There are few things I loathe more than the the prefix “Post.” “Post-modern?” Can someone, anyone please concisely define that word for me? I’ve asked dozens of professors, art students, anthropologists, literary critics, dandies and hipsters and never received a satisfactory answer. So it’s not without trepidation that I’m titling my first self-indulgent exercise in navel gazing (blog) with the word. Yes, in this case it just might be appropriate.
Allow me to explain-
I live on a funky little block on the southern fringe of Park Slope, Brooklyn, a cheerful, much-gentrified neighborhood that hasn’t been dangerous in decades but is still inconvenient enough to Manhattan that it’s maintained a modicum of hipness [If you haven't heard of Park Slope, it's a little like this or this]. For the past year and a half I’ve lived in an aging prewar building perched on the crest of said Slope that according to local lore was converted by the mob in the late ’80′s into condos.

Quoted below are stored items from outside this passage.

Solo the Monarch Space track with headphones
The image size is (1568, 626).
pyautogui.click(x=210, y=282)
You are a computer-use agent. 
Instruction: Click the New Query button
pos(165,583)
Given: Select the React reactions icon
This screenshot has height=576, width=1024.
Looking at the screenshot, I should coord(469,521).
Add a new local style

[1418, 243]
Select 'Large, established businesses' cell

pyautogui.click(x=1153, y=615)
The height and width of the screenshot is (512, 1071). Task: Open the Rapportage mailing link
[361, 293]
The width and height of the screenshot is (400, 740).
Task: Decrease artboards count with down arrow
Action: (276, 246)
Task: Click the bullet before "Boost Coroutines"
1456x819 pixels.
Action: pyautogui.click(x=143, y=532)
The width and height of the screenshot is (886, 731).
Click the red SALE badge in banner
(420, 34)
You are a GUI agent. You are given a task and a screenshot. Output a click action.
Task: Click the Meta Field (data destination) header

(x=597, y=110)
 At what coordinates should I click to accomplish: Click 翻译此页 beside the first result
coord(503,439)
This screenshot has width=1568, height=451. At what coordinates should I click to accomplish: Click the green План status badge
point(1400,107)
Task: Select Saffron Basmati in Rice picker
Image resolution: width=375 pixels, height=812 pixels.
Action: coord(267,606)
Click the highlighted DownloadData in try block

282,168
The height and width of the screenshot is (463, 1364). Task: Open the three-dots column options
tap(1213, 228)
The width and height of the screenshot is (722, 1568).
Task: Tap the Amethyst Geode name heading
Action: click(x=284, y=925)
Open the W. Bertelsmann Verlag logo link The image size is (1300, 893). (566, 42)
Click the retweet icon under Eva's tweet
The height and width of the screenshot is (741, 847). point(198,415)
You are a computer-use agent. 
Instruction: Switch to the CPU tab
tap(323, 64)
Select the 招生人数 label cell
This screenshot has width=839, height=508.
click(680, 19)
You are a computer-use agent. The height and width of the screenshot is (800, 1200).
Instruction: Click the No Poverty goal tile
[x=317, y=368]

For the past dozen years the street level commercial unit of the building was occupied by a low-key, low-profile, BYOB, cash-only (sensing a pattern?) Middle Eastern restaurant that did a mystifyingly steady business. Mystifying in that the food was lousy, the decor nonexistent and the venue visibly filthy. I love a good hummus or even a not-so-good hummus but theirs was appalling in a way I can’t even describe. Runny, thin, bland, sad.
All of this would be excusable had us residents had an easy time dealing with the owner but to make a long story short, we didn’t. Sami (an alias), the short, bald, blunt owner showed up on his motorcycle to the restaurant at most, once a week, to collect his cash. Chasing him down to pay his monthly condo fees was as frustrating and circuitous as finalizing paperwork at the DMV.
So when I got word that Sami had sold his restaurant (confirming a hunch I had since he’d pounded down my door for a copy of the condo offering plan a few weeks earlier) I was thrilled. I had seen rumors online that a new joint was opening on my exact intersection but hadn’t dared imagine the sleepy falafel joint could actually make way for anything resembling a “turn-of-the-century tavern setting.”
Dare to dream, folks. Mine was realized Sunday evening when I met David, the new proprietor of Thistle Hill Tavern, the casual, cozy new eatery slated to open in January which the new owner sheepishly described with that overwrought culinary buzz word “gastropub.” In keeping with unofficial gospel of all new Brooklyn dining establishments, Thistle Hill’s fare will be seasonal and locally-sourced, leftovers will be composted and carbon output minimized (The greatest sales pitch nearby Six Point brewing company ever stumbled on). In other words, it will be everything the prior unnamed falafel joint was not. And did I mention the chef was a woman?
And the very best part: this guy is part-owner. That’s right, Fat Mike, frontman of seminal punk band NOFX, who is apparently a childhood friend of one of David’s partners. Hopefully the place will establish a homey neighborhood pub vibe and not a pilgrimage-site-for-aging-punk-rock-nerd vibe. But then again, clinging to youth and coolness when you’re way past your prime pretty much defines this neighborhood so maybe either would be totally appropriate.

post = after. nice navel, by the way…
Devon,
I hope for your sake your ex-downstairs neighbor isn’t an avid blogger… and for mine that your “post” aversion doesn’t extend to all prefixes such as “ex.” Whether intentional or not, I couldn’t help but chuckle at the double entendre in your title. Nice work. Looking forward to your next post… or post-post? Don’t think that worked but worth a try.
Kevin,
If post = after, then Kevin = erchild
Thanks for reading Glicken! You’ve inspired me to keep going. Hope all is well in Chi-town, I want to see you next time you come to NYC, Ken’s not allowed to keep you to himself anymore
Hey Dev, I can help you out with that ‘Post’ thing. ‘Post-’ has been used as a qualifier since at least before the reign of Henry IV. But it didn’t come into its own as a ten dollar word for ‘after,’ until more than a century following Benjamin Franklin’s invention of the Post Office.
During the mid-twentieth century, budget cuts and union work rules led to Mail delivery becoming slower and less frequent, (during the 1890′s mail was delivered 3 times a day in New York City). Subsequent to that, it became second nature for people to use ‘Post-’ to designate anything that happened either late or ‘after.’
Thus, post-mortem, post-graduate, post-meridian, post-traumatic, post-nasal drip, post-hole, and post-haste (now there’s an oxymoron for you).
My personal favorite is post-mistress. Which refers to a woman postmaster, not an ex-girlfriend as David Letterman might think. I hope this clears the subject up for you.